### Required work
a) List every leading cause of death for Latinos in the U.S. in 2020 that the article below on Hispanic and Latino health names.
b) Carry on the article below on Hispanic and Latino health from its last sentence.

Latin American mother teaching her daughter to cook

Hispanic, Latino Individuals Face Growing Rates of Obesity, Diabetes

Hispanic and Latino individuals in the U.S. have a longer life expectancy than their white counterparts. Yet new observations by public health scholars indicate this life expectancy gap may be narrowing as health trends shift.   

The Hispanic and Latino population in the U.S. includes 60.5 million individuals, making up 18.4% of the population as of 2019. This group is experiencing growing rates of obesity and diabetes – both chronic conditions that can put individuals at risk for further health complications.  

In addition, there are many health and health care disparities for members of the Hispanic and Latino community.   

These changes in the health of the Latino population signal the continued need for equal access to quality health care for everyone, regardless of where they live and their income level.   

Latino health in the U.S.

According to U.S. Census Bureau projections, the 2020 life expectancies at birth for Hispanics are 82.1 years, with 84.2 years for women, and 79.9 years for men. For non-Hispanic whites the projected life expectancies are 80.6 years, with 82.7 years for women, and 78.4 years for men.  

Some researchers believe Hispanic and Latino individuals in the U.S. have experienced longer life expectancy due to factors including:   

  • Lower rates of smoking when compared to white individuals  
  • Stronger networks of social support, including family and friends  
  • Some experts believe statistics may be affected by out-migration trends, as some immigrants in poor health may return to their home country – leaving behind healthier immigrants  

Leading causes of death for Latinos in the U.S. in 2020 included COVID-19, heart disease and cancer.

### Excerpted records
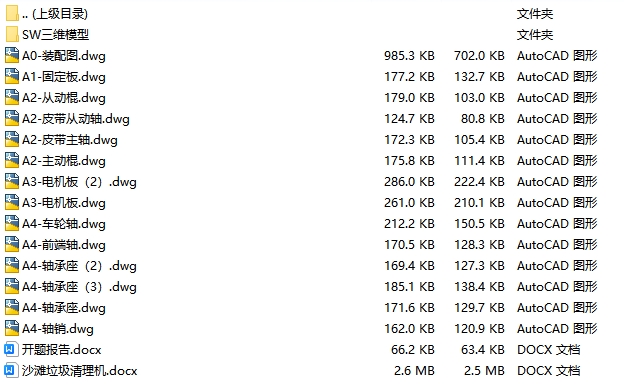
Task: Choose A4-轴承座（3）.dwg in the list
Action: pyautogui.click(x=79, y=287)
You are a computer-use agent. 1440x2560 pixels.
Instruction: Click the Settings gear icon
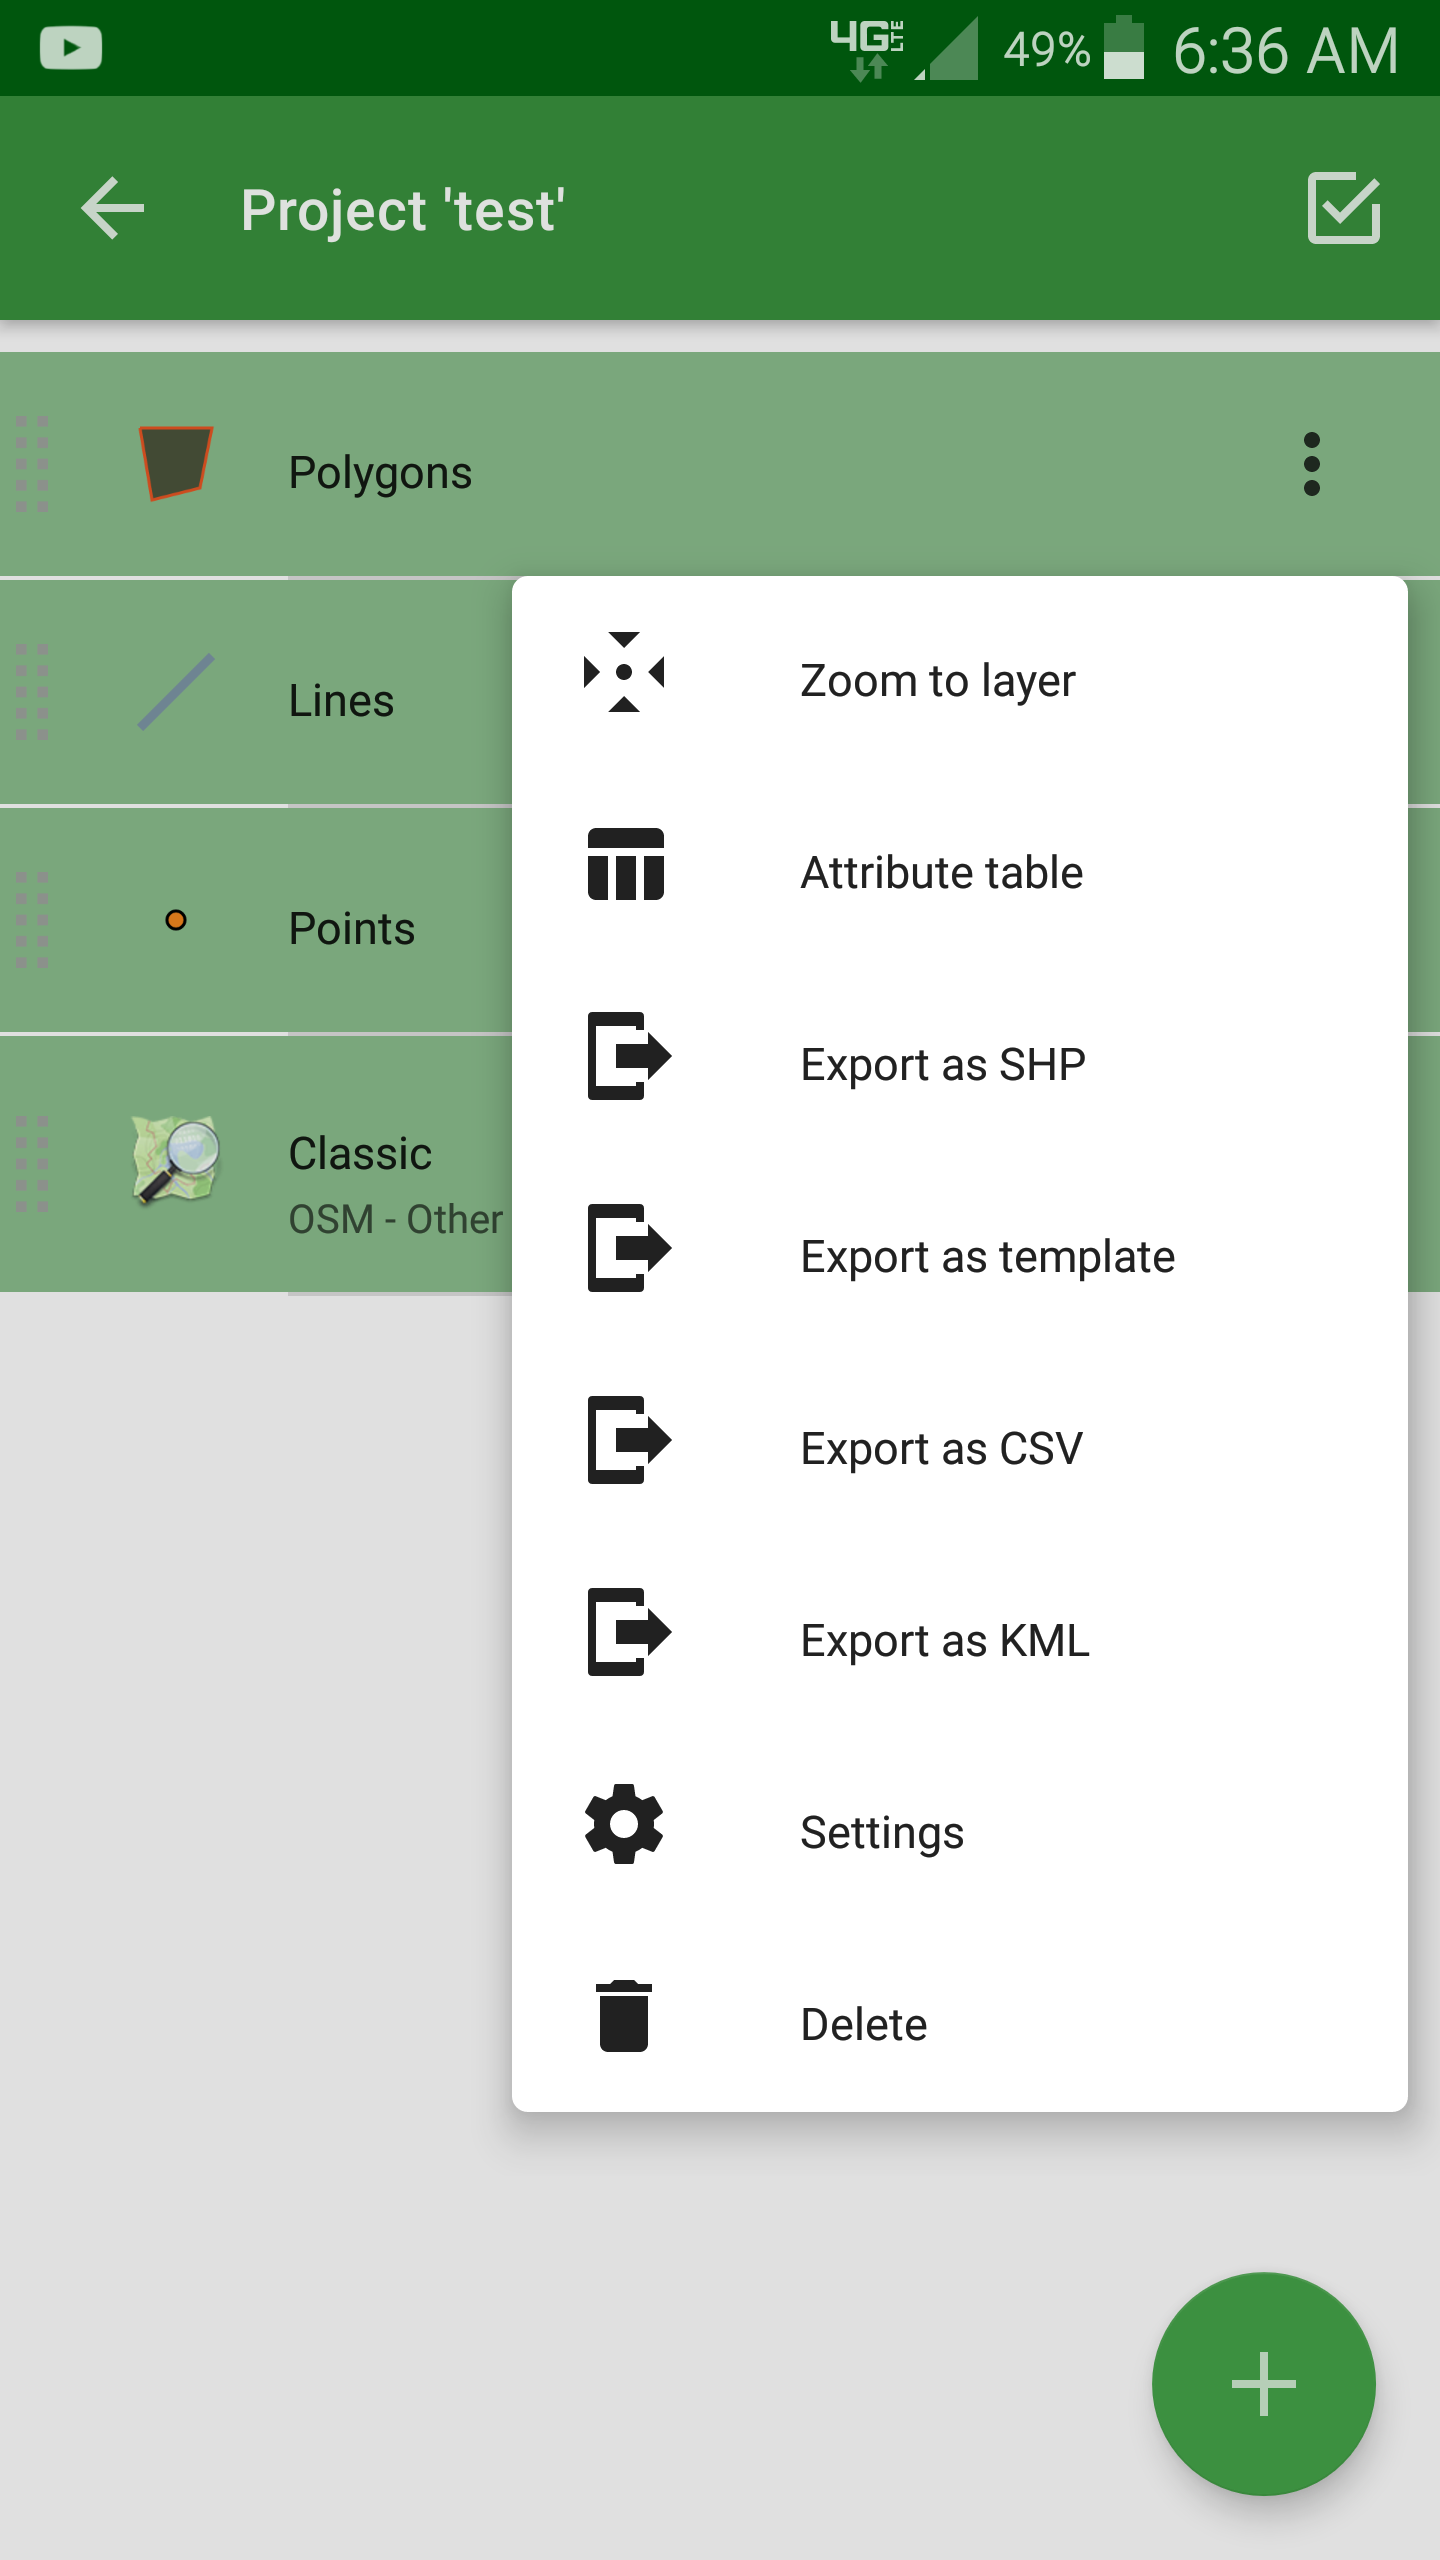coord(624,1824)
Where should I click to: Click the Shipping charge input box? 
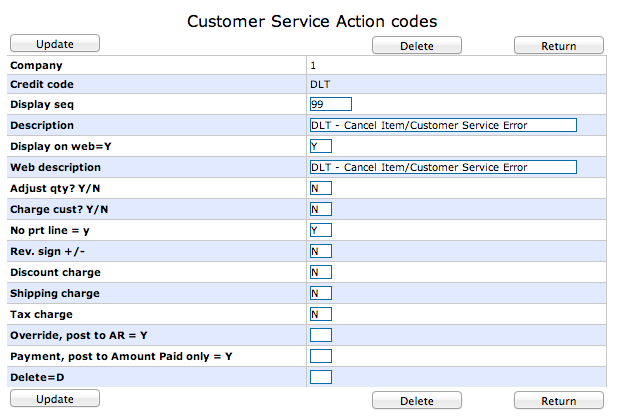click(x=320, y=293)
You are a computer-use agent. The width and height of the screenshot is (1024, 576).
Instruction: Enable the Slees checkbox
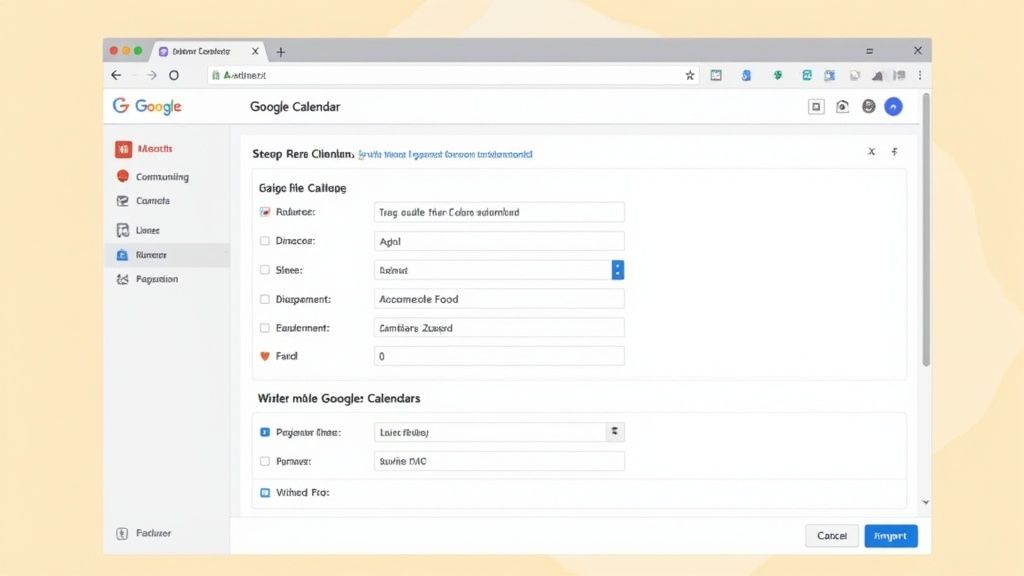[x=265, y=270]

### Answers to the exercises
a) COVID-19, heart disease, cancer

b)
Social determinants of health

Broadly, there’s growing agreement among experts that social determinants of health can ultimately determine an individual’s health and wellbeing and are more influential than the medical care an individual receives. These social and environmental factors include:   

  • Access to health care and healthy food  
  • Crime and violence   
  • Education  
  • Environmental conditions of an individual’s home and neighborhood  
  • Food insecurity  
  • Health literacy  
  • Housing instability  
  • Income  

Many Latino and Hispanic individuals in the U.S. face the effects of social determinants of health in their lives:     

  • 17.2% of Hispanics lived at the poverty level in the U.S. in 2019, compared to 9.0% of non-Hispanic white individuals.  
  • Language and cultural barriers often prevent Hispanics from seeking help for their health: finding a provider that offers language assistance services can be difficult; and there has been a decrease in mental health treatment offered in Spanish.   
  • Hispanics have the highest rates of uninsurance of any minority group in the U.S.: 18.7% of the Hispanic population was not covered by health insurance in 2019; compared to 6.3% of the white population. This affects their ability to seek preventive care.   

Despite these studied barriers to health, the Hispanic and Latino population in the U.S. has experienced longer life spans than their white counterparts. This trend indicates an area of opportunity for further study. Understanding the relationships in the Latino population – whether familial or within the community – that contribute to their longevity can help tailor public health strategies and programs to best fit their needs.   

Changing trends

Latinos in the U.S. are increasingly being diagnosed with chronic conditions, which experts believe may contribute to lower life expectancy rates in the future. Here are some of the emerging health issues facing Hispanic and Latino individuals:   

  • Hispanics have higher rates of obesity than non-Hispanic white Americans.   
  • During the past two decades, there’s been an increase in diabetes prevalence among Mexican Americans at a higher rate than white individuals. In 2018, Hispanics were 1.3 times more likely than non-Hispanic whites to die from diabetes.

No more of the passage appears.